For the record, it's not as if I am picking up books that I don't feel that I would be interested in. There's no books on underwater basket weaving, or anything of that sort. No, for the most part these books have been about things that I have a general interest or passion in. In fact, five of those six have had some sort of historical aspect, and anyone who knows me well enough to call me a friend knows that I love me some histories. The six lucky recipients of these 3 stars are less ratings are:
- The Fallen by Stephen Finnucan
- The Best of Everything by Rona Jaffe
- Alex Cross's Trial by James Patterson & Richard DiLallo
- The Perks of Being a Wallflower by Stephen Chbosky
- House of Meetings by Martin Amis
- One Night Stands and Lost Weekends by Lawrence Block
(clicking on any of the links will take you to my review of the book if I have written one)
I will address The Perks of Being a Wallflower right off the bat - I was not this book's target audience. I do feel that if I had read it in high school that I would've gotten more out of it, and I recognize that. Obviously, reading this and being close to thirty years old wasn't going to garner the intended reactions. I probably would have enjoyed it had I read it ten years ago, but I didn't, and I reviewed it based on how I felt about it now, and not how I think I would've felt about it then.

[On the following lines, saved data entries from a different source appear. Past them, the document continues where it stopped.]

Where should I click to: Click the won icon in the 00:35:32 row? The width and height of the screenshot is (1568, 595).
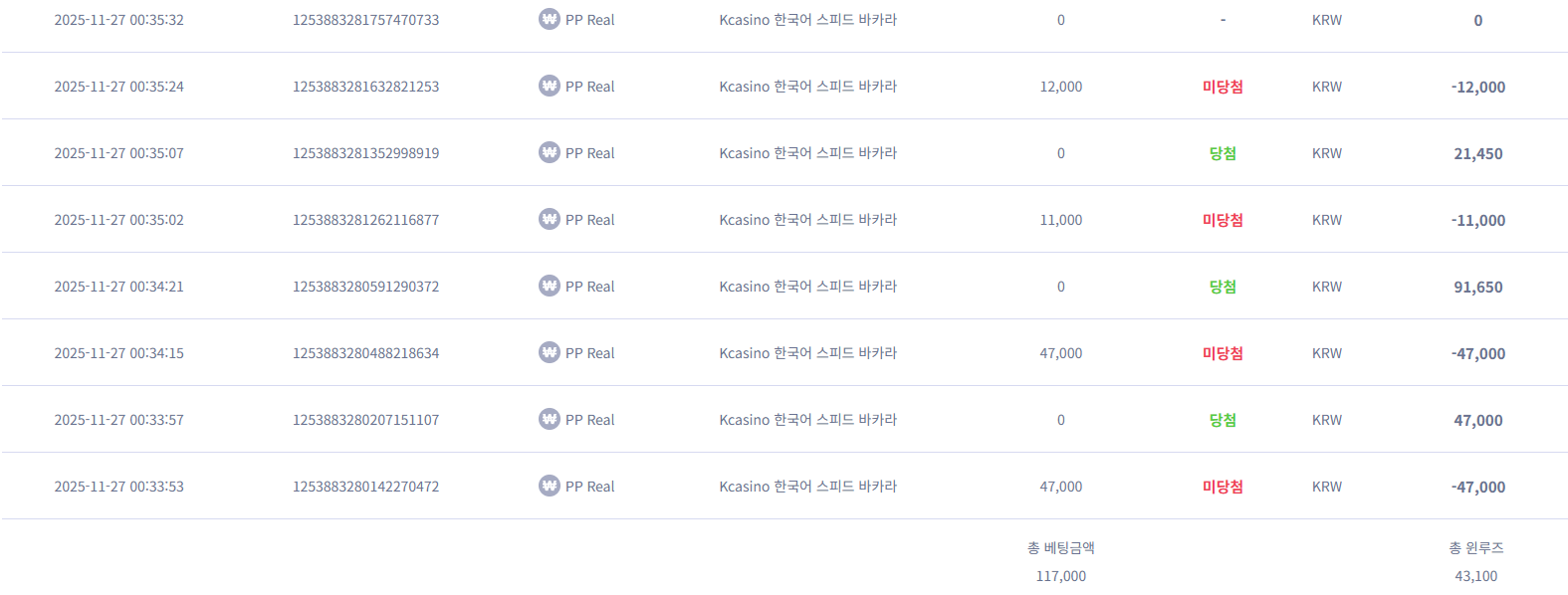(x=549, y=19)
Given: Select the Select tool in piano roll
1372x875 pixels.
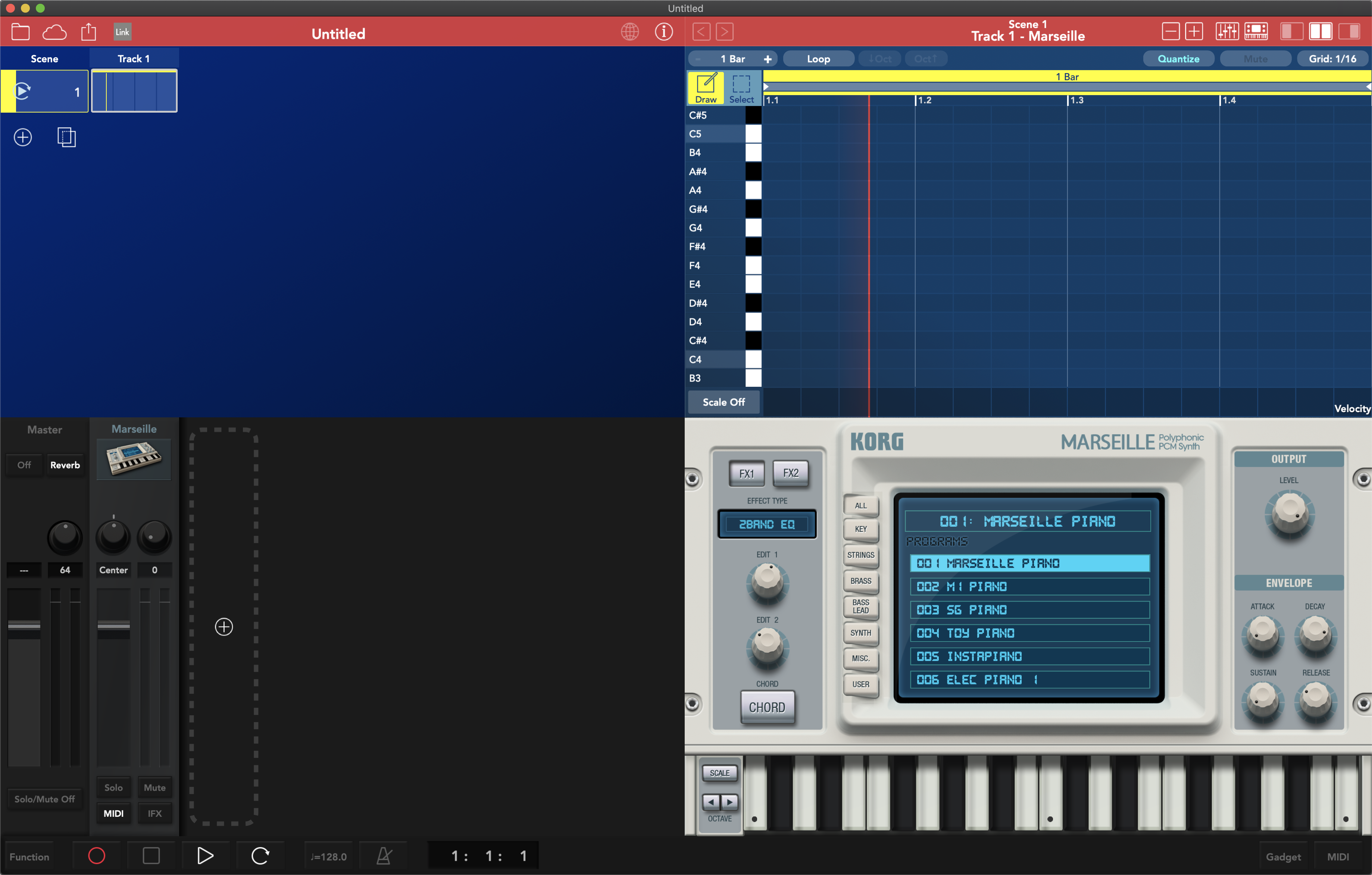Looking at the screenshot, I should point(740,90).

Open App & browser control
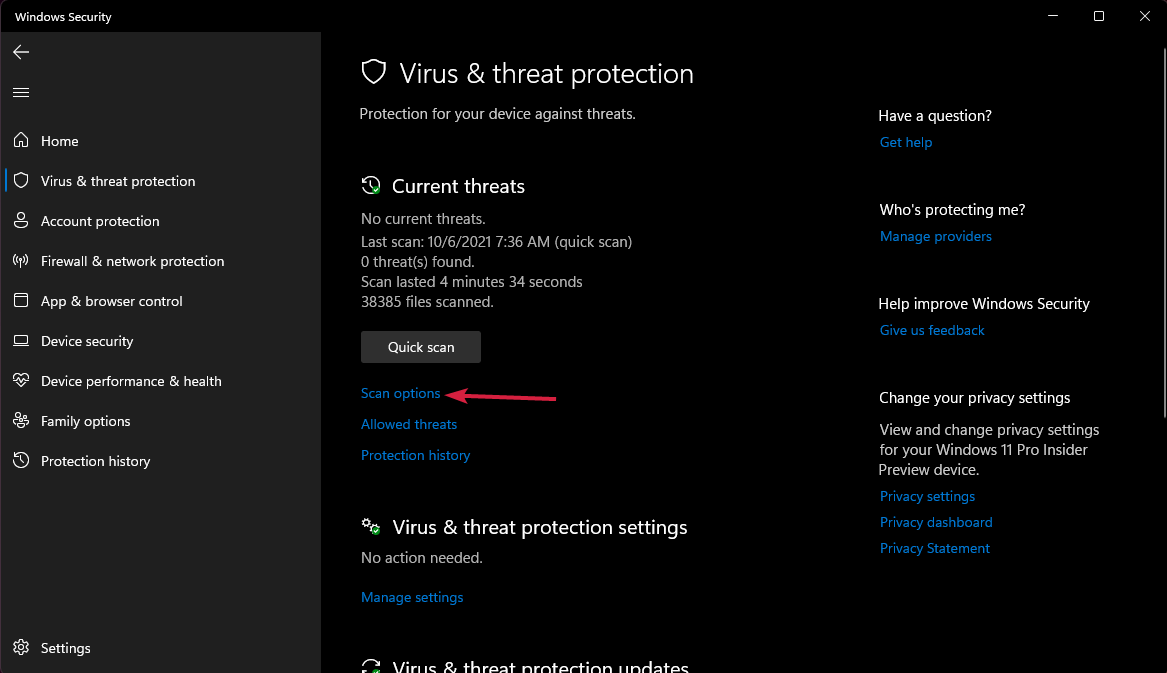21,301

And as for Jaffe's The Best of Everything, it was just simply not something I enjoyed reading about. It had all the makings for a great book - women in the 1950's, trying to make it in New York City. However, it turned out to be more a social commentary of the time (which it was also written during), and how women were pressured, and felt that they had to marry someone. I can appreciate it in that regard, but it didn't make reading it any more enjoyable.

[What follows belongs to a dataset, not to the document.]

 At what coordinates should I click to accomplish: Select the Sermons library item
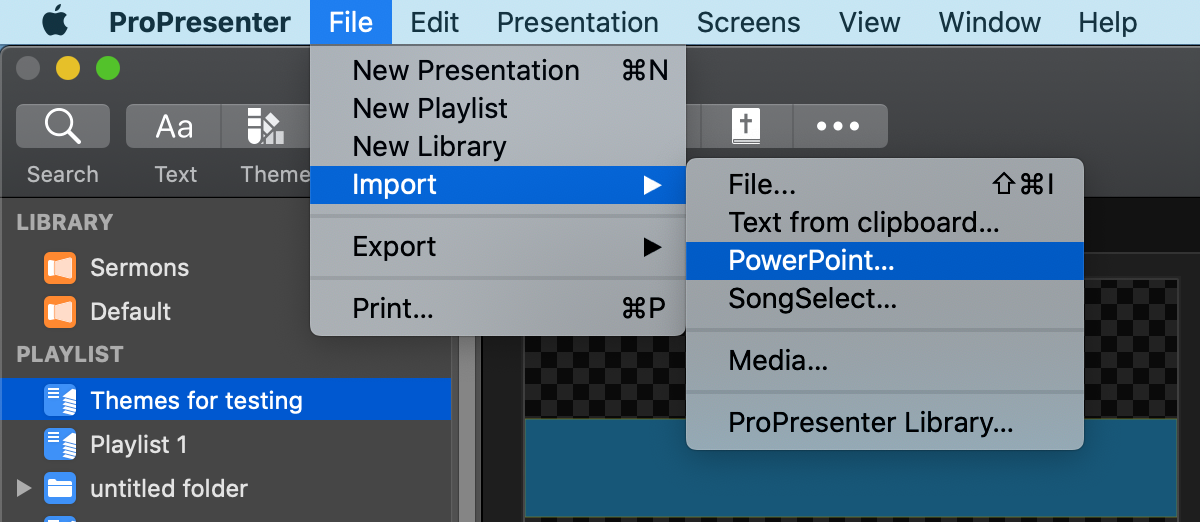pos(139,268)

However, as for the other four they all suffered from, in some aspect, bad writing.
Everything is subjective to the individual, but I sometimes find it upsetting when I read a book and it isn't good. As my review for Finnucan's The Fallen mentions, the story itself had all the makings of being something great, but it was the writing that was the major reason for me not enjoying the book. And I feel that is true of these books that I have given less than stellar ratings too. The writing is lacking in something - whether it be style, appropriateness, flow, etc.
Before you scoff and call me pretentious, one of my favourite books so far this year was The Song of Achilles by Madeline Miller. I admittedly found the writing a little pedestrian considering the topic and setting, but at the same time it flowed nicely, roped you in and held on, made you delve as deeply as you could into the story. Even while lacking a little bit in appropriateness, everything else worked, therefore making the book enjoyable.

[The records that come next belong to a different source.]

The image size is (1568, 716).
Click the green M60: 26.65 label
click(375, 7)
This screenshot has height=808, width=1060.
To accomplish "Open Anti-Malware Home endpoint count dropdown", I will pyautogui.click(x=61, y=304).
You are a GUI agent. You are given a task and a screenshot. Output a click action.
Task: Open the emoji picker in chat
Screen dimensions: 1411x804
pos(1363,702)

You can't just put some words on a page in a structural sentence format and hope that the reader likes it - you have to do something with it and make it your own. Anyone can type a sentence, doing that does not make you a writer. You need to speak to your reader, weave them a tale, evoke images of the place that you want to transport them to. Simply putting some words on a page will not do that, and reeks of telling, and not showing. Don't tell me your story, show me it.
What I am getting at, in a long, round about sort of way, is that I'm very disappointed with some of what I've read so far this year. The great books have been great, but the bad books have been really bad. While I have not personally enjoyed the books that I have classified as "bad," I know that there are some who have - probably many! I'm not upset or angry that people have enjoyed these books, again it's a matter of opinion (unless we're talking about Alex Cross's Trial, which was downright racist and I'm not sure how it got published in the first place). It's just disheartening to get excited to sit down and read something, only to end up dreading picking up that book. I'm one of the people who has to finish reading something, even if it's bad, as I hate leaving a book unfinished.
What if it gets good? It usually doesn't. But what if it does this one time? It won't.
All the same, I need to finish it. People ask me why I just don't put the book down, and sometimes I do. But I will come back to it, I will finish it. I owe it to the book, not the writer.